▸ **YOUR TASKS**:
[A] Answer from the January food-tracking post:
(i) How many coffees does the post record for January?
(ii) In which city was the costume shop where the writer worked for a few weeks?
(iii) Why is the weight loss listed as unknown?
[B] From the January food-tracking post, extract the stretch from "Alcoholic drinks 8" through "a bathroom scale)", copying it word for word.

Sat

02

Feb

2013

Who Shoved all of these cookies into my maw?!

There is a principle that says the act of observing something will change its behavior.  That is somewhat a goal I have in this project.  I am sure I drank less because I didn't want to look like an alcoholic.  I am sure I stopped at the end of the day thinking "I don't want to load any more photos so I'm just going to stop eating"  Mu hu hu ha ha ha my nefarious plans are working. It wasn't exactly an active month for me.  Usually I find time for yoga and for walking to work, maybe occasionally I get to hike in the woods... not so this month.  January was full of a lot of sedentary work.  I did freeze my ass off in a San Francisco costume shop for a few weeks, but I don't think the shivering accounted for enough calorie burning to make up for my lack of downward dogs.

 

Stats from January;

Coffee; 34 coffees in 31 days

Tea; 13 teas (it is winter)

Vegetarian meals*: 27 plus 13 salads (some of which had bacon)

Alcoholic drinks 8

*Vegetarian in this project means no meat or egg, only full meals are counted in this stat, not snacks.

 

Measurement difference; bust -1/2", waist (same), hip -1/2"

(weight loss unknown due to my lack of a bathroom scale)

Source data
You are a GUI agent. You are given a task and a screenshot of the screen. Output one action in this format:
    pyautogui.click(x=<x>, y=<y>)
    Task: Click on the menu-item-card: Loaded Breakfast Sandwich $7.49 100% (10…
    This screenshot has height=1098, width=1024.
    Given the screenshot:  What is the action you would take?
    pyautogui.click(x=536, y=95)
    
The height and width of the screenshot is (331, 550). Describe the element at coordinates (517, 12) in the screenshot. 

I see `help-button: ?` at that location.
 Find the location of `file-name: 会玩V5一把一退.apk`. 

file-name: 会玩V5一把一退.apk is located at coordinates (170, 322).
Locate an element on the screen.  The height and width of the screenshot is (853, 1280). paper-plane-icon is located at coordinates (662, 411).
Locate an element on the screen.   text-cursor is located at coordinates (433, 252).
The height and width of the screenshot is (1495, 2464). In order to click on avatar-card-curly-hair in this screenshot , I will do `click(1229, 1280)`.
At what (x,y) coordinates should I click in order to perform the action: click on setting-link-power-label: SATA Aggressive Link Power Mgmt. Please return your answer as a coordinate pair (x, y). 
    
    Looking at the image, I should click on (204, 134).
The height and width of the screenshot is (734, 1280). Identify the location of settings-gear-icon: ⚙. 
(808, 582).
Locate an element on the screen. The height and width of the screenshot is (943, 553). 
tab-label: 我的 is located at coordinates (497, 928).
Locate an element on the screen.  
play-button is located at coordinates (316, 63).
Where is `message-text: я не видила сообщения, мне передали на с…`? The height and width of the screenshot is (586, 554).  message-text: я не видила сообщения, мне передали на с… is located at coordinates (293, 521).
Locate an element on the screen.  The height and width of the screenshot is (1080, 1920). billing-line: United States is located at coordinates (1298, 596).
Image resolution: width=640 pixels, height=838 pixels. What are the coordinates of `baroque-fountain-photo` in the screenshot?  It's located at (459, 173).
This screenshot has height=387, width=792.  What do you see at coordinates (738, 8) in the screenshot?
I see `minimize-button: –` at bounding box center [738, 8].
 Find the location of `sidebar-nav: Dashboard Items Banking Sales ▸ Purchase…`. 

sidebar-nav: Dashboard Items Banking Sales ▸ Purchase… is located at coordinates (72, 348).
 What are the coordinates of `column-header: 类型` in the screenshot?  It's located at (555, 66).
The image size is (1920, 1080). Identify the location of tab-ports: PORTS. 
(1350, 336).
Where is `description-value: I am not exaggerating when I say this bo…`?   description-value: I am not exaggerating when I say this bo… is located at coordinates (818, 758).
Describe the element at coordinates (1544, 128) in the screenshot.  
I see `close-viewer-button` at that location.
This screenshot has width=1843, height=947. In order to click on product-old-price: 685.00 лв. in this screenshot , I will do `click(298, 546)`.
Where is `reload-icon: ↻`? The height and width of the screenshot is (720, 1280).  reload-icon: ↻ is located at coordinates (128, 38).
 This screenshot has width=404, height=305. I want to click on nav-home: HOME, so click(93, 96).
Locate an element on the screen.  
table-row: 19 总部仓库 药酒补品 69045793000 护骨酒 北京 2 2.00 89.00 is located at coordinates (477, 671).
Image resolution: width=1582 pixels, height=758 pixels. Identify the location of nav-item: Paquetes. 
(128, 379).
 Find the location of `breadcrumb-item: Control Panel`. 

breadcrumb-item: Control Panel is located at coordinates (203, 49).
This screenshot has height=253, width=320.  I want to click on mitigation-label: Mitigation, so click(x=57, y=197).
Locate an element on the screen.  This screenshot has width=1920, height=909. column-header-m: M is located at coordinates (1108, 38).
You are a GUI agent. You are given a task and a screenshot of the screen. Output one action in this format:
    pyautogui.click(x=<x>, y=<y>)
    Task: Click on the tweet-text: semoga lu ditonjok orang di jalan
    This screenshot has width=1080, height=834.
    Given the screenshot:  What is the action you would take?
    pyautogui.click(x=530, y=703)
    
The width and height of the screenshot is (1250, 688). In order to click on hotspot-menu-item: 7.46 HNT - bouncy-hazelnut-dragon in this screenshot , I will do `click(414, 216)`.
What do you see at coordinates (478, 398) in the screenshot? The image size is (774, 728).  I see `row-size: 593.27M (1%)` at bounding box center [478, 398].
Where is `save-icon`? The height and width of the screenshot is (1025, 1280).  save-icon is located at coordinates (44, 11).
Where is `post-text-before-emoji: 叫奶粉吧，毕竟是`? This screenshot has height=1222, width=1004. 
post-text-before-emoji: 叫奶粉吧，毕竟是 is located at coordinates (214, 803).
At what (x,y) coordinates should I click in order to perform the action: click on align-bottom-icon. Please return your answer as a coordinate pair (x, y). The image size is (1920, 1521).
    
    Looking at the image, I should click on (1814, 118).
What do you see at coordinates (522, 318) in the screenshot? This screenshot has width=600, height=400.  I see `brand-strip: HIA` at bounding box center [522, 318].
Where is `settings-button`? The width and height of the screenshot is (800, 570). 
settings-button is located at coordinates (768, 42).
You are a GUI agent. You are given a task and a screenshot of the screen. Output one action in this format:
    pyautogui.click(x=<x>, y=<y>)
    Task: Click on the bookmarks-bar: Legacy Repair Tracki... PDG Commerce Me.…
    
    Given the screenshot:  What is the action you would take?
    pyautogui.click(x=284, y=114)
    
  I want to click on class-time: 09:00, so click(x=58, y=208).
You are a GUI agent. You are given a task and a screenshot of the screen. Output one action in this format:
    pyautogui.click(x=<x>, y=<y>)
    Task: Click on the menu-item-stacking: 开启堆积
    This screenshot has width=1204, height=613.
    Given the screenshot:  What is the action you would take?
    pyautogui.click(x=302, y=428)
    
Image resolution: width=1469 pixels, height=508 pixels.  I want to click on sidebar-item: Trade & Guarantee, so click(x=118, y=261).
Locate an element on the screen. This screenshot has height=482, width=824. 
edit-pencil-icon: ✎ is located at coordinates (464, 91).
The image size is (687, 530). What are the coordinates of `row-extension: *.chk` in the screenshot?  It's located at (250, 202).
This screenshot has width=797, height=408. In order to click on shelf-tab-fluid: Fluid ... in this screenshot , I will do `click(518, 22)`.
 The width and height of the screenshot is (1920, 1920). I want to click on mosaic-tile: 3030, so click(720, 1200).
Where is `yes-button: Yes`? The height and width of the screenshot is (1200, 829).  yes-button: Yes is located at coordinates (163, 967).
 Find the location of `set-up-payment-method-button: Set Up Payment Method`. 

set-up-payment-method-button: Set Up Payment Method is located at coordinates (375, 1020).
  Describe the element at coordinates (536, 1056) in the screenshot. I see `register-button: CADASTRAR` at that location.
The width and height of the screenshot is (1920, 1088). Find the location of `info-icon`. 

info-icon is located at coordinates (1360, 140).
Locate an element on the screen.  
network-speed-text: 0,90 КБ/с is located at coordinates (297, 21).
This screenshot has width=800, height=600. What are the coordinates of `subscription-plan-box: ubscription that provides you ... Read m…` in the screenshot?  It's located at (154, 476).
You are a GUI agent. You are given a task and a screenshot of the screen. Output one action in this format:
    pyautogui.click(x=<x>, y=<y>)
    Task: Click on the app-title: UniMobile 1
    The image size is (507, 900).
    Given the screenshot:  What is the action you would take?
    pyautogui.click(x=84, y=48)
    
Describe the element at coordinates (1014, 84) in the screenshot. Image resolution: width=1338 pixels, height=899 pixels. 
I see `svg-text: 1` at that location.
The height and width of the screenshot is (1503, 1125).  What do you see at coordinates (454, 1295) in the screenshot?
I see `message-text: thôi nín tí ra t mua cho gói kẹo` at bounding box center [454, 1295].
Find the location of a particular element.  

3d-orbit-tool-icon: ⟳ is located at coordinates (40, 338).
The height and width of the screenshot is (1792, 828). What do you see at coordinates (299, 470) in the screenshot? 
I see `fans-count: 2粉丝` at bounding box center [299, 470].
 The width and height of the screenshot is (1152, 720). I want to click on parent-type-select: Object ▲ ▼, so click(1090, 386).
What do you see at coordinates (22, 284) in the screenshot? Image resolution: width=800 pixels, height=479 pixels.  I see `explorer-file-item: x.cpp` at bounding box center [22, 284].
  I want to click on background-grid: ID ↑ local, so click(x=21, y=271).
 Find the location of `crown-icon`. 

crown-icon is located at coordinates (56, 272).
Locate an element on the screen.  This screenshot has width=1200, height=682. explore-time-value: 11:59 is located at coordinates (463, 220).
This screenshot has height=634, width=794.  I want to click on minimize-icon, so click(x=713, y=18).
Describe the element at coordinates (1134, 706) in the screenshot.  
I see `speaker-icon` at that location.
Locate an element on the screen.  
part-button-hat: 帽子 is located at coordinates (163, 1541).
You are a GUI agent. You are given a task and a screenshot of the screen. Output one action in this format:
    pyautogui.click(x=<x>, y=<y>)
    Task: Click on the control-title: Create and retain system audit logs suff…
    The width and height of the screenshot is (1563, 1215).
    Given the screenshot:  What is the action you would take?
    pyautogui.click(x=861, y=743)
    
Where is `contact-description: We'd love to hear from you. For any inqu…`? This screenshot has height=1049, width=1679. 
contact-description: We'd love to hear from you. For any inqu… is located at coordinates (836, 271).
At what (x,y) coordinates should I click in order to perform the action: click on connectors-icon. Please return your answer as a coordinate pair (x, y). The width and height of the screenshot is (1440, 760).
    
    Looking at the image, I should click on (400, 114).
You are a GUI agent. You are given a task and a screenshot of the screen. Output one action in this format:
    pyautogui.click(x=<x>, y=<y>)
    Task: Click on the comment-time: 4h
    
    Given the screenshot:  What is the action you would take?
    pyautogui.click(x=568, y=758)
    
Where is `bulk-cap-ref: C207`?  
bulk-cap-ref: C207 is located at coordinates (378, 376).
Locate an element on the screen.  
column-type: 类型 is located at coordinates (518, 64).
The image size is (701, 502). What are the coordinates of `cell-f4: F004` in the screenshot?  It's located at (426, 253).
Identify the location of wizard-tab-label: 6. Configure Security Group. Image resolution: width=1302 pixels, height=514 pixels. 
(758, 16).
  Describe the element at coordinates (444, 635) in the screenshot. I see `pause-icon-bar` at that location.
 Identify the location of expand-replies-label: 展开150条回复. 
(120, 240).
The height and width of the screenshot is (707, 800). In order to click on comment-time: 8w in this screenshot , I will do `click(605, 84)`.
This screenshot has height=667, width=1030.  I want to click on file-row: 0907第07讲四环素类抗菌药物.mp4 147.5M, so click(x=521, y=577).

▸ **SOLUTIONS BELOW**:
[A]
(i) 34 coffees in 31 days.
(ii) San Francisco.
(iii) The writer has no bathroom scale.

[B]
Alcoholic drinks 8

*Vegetarian in this project means no meat or egg, only full meals are counted in this stat, not snacks.

 

Measurement difference; bust -1/2", waist (same), hip -1/2"

(weight loss unknown due to my lack of a bathroom scale)